For Bohr, Erwin Schrödinger’s mythical cat trapped in a box with a vial of poison was neither dead nor alive until the box was opened. It was the act of measurement – opening the box – that decided the fate of the cat. Einstein thought this was absurd: he believed that the cat was either dead or alive and to find out which all one had to do was look in the box.
Fifty-odd years after Feynman issued his warning, Ball explores the progress made in getting to grips with the central concepts of quantum mechanics and testing their limits. A subtle unpacking of Heisenberg’s famous uncertainty principle, that we cannot know both the precise position of a particle and its momentum at the same time because the greater the knowledge we have of one, the greater our ignorance of the other, is alone worth the price of the book. And you’ll want to re-read it because from discussing that the wave function encodes all that can be known about a quantum object, Ball takes us on a whirlwind tour through the quantum realm that includes Bell’s theorem, cryptography, teleportation, information, non-locality and entanglement, in which two particles are inexorably linked no matter how far apart they are.
To understand this last point, imagine possessing a collection of pairs of quantum dice. You roll the first two dice and get double six. You roll the next set and get double three. Each individual die on its own behaves as expected, yet its entangled partner somehow always gives exactly the same number. Entanglement has been demonstrated in the lab with pairs of atoms and photons and tells us that a quantum object may have properties that are not entirely located in that object. That might be difficult to understand, but as Ball points out, we lack words to convey such concepts as entanglement with precision and clarity, and so we need different ways of looking at them before we can begin to grasp them fully.

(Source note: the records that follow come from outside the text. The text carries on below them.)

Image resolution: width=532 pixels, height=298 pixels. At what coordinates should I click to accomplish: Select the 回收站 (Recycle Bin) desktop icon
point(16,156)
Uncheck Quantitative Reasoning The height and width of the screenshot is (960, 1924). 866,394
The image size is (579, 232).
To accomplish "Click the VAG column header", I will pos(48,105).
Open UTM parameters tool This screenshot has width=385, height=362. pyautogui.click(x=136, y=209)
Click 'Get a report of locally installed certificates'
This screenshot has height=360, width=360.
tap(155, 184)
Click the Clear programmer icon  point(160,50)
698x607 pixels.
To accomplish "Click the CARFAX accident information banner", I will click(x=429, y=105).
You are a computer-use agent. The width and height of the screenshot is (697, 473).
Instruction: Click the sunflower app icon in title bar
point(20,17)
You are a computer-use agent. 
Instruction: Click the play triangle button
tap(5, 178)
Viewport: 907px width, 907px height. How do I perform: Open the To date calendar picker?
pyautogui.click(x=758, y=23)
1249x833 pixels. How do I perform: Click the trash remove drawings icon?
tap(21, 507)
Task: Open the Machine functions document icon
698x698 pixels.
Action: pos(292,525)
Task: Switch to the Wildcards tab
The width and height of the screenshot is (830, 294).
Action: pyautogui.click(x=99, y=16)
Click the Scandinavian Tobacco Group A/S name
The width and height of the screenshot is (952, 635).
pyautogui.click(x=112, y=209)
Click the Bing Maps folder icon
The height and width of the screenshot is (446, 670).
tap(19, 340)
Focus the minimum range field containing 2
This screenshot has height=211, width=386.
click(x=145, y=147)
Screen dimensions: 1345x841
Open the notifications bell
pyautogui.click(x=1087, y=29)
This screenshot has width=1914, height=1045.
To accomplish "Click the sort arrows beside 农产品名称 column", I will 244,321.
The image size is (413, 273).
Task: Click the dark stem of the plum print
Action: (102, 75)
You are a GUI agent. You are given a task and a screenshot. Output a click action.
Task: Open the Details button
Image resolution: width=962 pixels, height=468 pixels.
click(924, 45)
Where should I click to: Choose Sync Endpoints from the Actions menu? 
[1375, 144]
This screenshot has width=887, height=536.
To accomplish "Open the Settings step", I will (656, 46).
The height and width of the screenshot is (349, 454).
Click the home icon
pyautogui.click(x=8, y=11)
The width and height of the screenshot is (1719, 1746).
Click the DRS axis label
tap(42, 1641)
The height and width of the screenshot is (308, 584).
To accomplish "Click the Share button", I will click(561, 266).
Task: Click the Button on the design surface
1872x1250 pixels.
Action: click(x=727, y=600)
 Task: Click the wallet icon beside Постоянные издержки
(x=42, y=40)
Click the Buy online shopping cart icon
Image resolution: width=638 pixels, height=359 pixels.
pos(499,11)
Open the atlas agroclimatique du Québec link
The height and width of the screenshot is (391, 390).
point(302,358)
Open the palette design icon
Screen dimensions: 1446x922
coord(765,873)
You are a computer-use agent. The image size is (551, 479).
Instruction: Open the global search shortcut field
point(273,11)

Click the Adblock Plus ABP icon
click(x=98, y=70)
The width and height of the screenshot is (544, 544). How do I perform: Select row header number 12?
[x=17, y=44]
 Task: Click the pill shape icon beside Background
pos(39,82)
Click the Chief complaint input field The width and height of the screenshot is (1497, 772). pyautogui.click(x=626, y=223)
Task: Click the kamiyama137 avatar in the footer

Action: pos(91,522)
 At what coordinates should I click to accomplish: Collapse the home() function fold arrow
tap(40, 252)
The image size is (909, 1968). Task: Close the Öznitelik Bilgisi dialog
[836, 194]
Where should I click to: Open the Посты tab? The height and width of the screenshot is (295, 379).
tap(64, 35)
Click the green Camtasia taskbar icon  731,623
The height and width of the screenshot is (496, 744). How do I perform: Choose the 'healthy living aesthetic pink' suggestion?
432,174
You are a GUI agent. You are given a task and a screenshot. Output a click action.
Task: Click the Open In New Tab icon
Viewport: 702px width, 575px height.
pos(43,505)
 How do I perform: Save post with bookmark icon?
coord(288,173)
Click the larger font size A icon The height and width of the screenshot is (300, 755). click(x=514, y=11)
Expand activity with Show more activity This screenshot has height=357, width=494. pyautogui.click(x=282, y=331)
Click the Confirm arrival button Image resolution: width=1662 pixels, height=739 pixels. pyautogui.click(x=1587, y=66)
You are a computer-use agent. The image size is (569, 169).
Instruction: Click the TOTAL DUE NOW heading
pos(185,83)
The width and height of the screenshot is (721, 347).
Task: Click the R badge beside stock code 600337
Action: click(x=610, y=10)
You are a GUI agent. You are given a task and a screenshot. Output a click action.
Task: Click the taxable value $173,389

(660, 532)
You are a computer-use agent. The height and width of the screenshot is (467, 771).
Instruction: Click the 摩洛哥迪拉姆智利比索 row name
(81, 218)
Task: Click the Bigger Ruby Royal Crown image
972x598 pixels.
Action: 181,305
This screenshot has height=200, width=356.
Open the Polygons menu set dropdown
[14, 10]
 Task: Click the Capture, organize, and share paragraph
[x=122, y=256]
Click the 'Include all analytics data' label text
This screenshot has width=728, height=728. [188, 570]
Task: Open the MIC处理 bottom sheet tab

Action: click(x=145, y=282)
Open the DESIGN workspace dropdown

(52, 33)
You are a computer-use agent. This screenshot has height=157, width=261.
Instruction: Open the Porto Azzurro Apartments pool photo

What is often described as the weirdness of quantum physics is the result of our inability to find pictures for visualising it. If in the end we can’t say what quantum mechanics means, argues Ball, we can after the developments of the past two or three decades say that it is less about particles and waves, uncertainty and fuzziness, than a theory about information: about what can be known and how. The question of interpretation may simply come down to taste.
The many-worlds interpretation (MWI) is the most extraordinary, alluring and thought-provoking of all the ways in which quantum mechanics has been understood, claims Ball, after discussing some of the alternatives. In its most familiar guise, MWI treats each outcome of every possible quantum event as existing in a real world. For Schrödinger’s cat this would mean that the universe would divide into two; one in which the box is opened and the cat is dead, and one in which the cat is alive.
Woody Allen, meanwhile, has an interpretation of his own: “There is no question that there is an unseen world. The problem is, how far is it from midtown and how late is it open?”
Beyond Weird: Why Everything You Thought You Knew About Quantum Physics is Different
Philip Ball
Bodley Head, 370pp, £17.99
Manjit Kumar is the author of “Quantum: Einstein, Bohr and the Great Debate About the Nature of Reality” (Icon).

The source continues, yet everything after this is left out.